** Recorded data follows **

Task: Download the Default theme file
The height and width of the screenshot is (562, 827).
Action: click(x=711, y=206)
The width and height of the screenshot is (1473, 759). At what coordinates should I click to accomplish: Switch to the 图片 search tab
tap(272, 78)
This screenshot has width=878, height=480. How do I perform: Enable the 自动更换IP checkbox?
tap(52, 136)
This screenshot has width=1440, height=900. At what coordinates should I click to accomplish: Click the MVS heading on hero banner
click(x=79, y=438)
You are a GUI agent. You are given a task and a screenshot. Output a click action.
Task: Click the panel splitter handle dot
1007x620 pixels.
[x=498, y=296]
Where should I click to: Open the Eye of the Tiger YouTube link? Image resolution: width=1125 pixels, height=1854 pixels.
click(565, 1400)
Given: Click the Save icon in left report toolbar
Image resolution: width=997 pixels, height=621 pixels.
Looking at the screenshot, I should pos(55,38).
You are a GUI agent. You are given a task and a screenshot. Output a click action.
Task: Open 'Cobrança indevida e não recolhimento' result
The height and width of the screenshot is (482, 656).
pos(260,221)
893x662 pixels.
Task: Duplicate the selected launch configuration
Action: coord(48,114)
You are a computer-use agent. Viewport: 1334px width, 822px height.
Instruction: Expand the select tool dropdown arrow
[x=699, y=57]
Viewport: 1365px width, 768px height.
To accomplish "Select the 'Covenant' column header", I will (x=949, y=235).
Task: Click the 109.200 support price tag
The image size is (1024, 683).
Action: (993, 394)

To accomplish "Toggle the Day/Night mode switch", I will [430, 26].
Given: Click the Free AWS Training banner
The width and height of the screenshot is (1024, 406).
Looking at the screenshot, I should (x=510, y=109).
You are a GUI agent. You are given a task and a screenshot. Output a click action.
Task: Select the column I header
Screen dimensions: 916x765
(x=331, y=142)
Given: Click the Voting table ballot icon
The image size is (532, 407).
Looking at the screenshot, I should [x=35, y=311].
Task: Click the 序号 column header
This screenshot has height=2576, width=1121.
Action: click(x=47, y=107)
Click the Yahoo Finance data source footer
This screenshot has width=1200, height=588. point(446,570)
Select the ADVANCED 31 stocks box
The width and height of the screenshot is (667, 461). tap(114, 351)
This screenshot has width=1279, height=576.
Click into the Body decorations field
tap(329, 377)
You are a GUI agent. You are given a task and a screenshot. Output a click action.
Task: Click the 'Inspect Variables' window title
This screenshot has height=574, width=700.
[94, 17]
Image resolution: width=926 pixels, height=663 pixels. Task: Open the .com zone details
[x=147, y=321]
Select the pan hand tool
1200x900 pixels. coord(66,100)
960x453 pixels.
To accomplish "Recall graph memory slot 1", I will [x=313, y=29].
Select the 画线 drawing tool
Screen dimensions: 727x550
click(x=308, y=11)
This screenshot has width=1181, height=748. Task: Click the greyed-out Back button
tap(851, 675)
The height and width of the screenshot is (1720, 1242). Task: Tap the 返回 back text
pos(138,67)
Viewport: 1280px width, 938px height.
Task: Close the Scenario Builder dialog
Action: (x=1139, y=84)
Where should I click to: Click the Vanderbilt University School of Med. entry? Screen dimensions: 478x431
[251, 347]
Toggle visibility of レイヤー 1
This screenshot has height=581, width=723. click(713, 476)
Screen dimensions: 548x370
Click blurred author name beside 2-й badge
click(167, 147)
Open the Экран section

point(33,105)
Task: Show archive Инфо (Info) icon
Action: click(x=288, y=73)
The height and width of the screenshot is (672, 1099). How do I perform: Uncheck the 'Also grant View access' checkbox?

** End of Recorded data **

# [Requirement]
As the answer, set down only the lines from the data above between the one holding "Task: Open 'Cobrança" and the one holding "Given: Click the Voting table ballot icon", inclusive, exactly as they read.

# [Result of the task]
Task: Open 'Cobrança indevida e não recolhimento' result
The height and width of the screenshot is (482, 656).
pos(260,221)
893x662 pixels.
Task: Duplicate the selected launch configuration
Action: coord(48,114)
You are a computer-use agent. Viewport: 1334px width, 822px height.
Instruction: Expand the select tool dropdown arrow
[x=699, y=57]
Viewport: 1365px width, 768px height.
To accomplish "Select the 'Covenant' column header", I will (x=949, y=235).
Task: Click the 109.200 support price tag
The image size is (1024, 683).
Action: (993, 394)

To accomplish "Toggle the Day/Night mode switch", I will [430, 26].
Given: Click the Free AWS Training banner
The width and height of the screenshot is (1024, 406).
Looking at the screenshot, I should (x=510, y=109).
You are a GUI agent. You are given a task and a screenshot. Output a click action.
Task: Select the column I header
Screen dimensions: 916x765
(x=331, y=142)
Given: Click the Voting table ballot icon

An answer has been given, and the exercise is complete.